___ DATA SHOWN ___

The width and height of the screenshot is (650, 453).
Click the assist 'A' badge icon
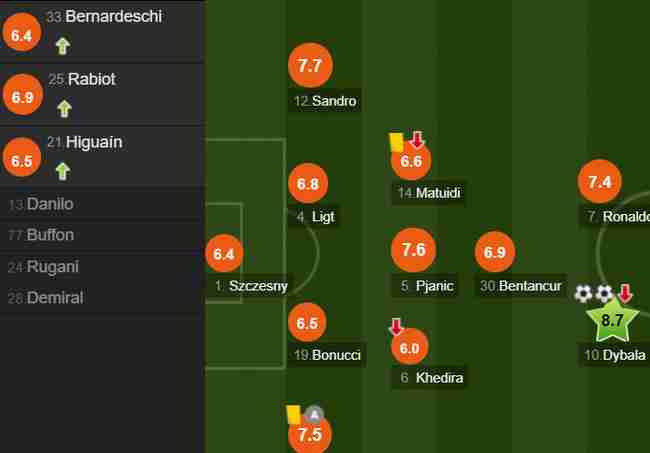(314, 414)
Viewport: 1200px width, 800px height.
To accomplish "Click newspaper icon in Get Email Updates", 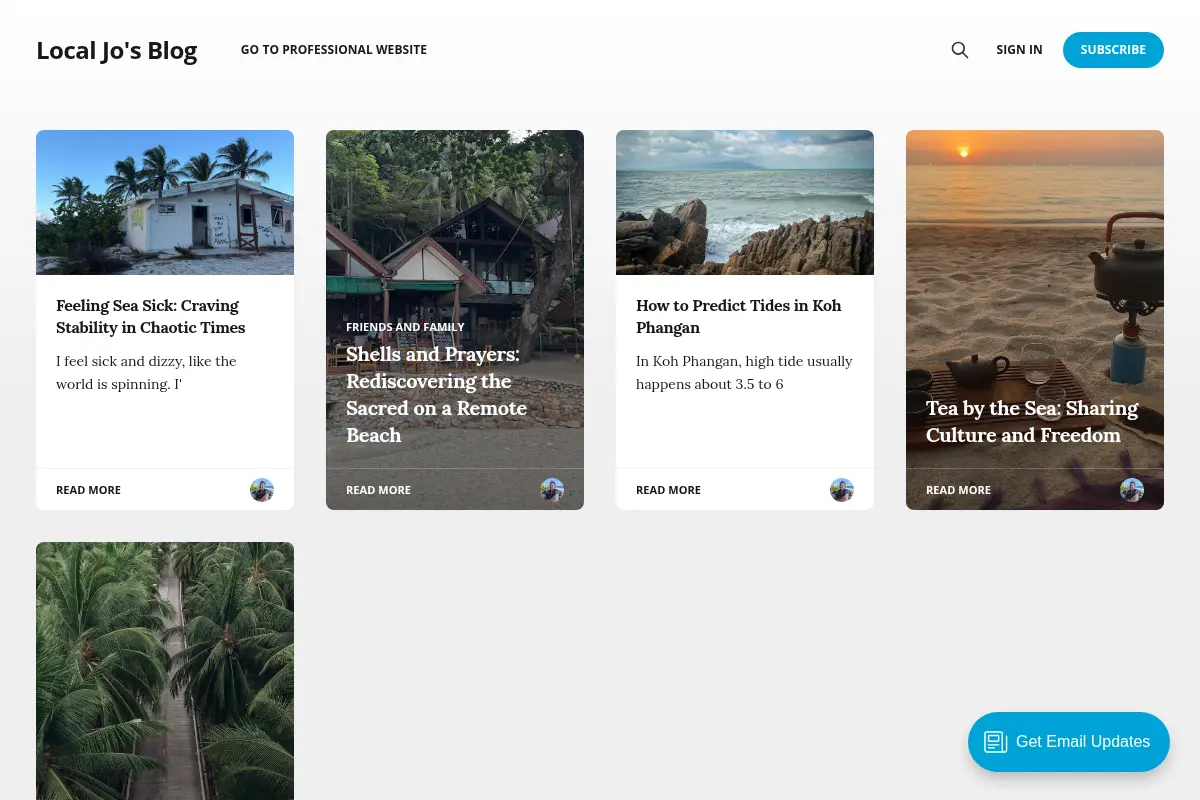I will coord(995,742).
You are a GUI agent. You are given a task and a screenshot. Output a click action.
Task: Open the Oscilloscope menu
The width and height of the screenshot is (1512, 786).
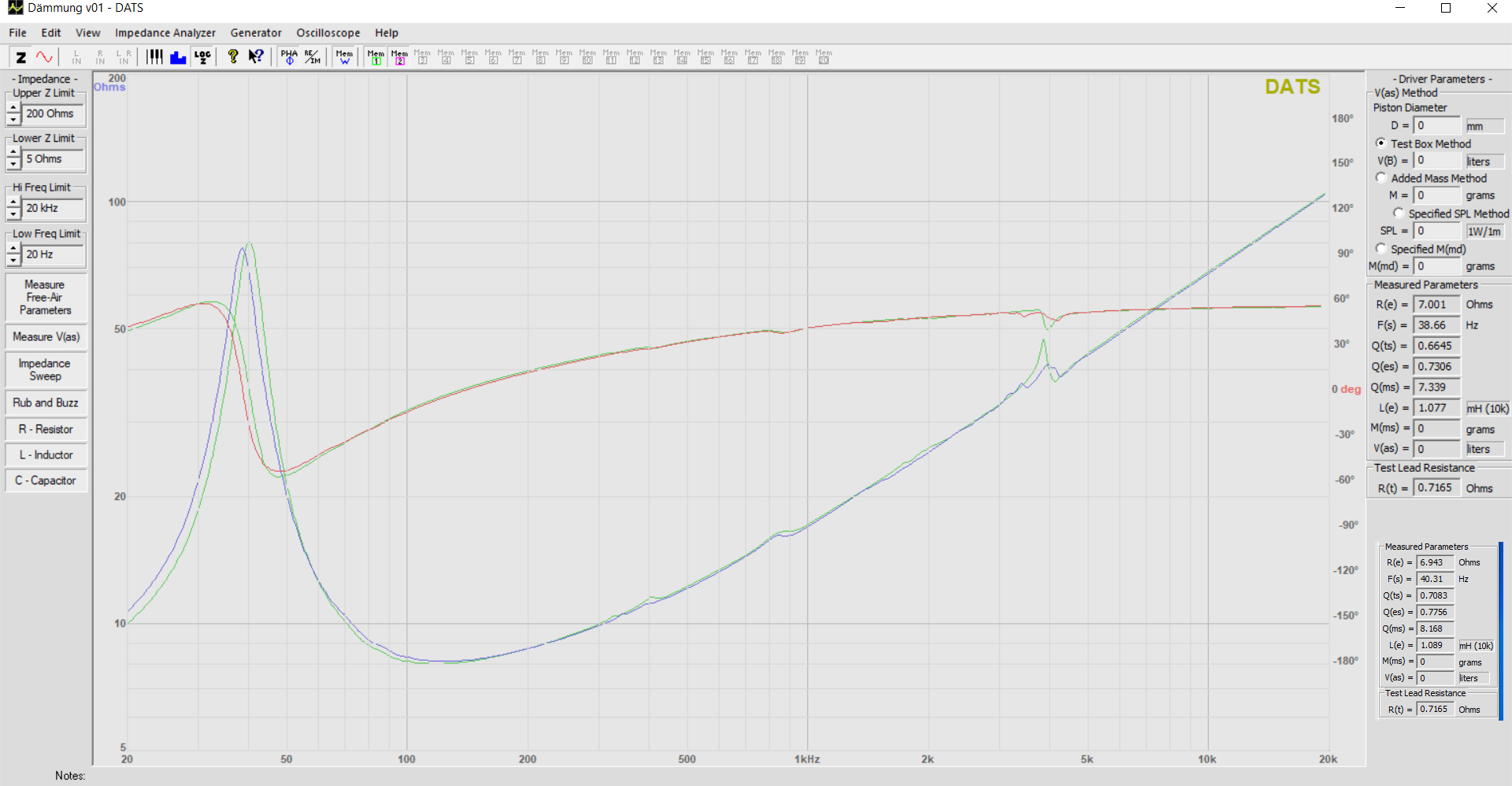[328, 33]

___

TASK PROMPT:
With the pictures left out, copy exactly the lines from the one containing "The width and height of the screenshot is (1512, 786)." through the final line of the records above, both included.

REPLY TO THE EXERCISE:
The width and height of the screenshot is (1512, 786).
[328, 33]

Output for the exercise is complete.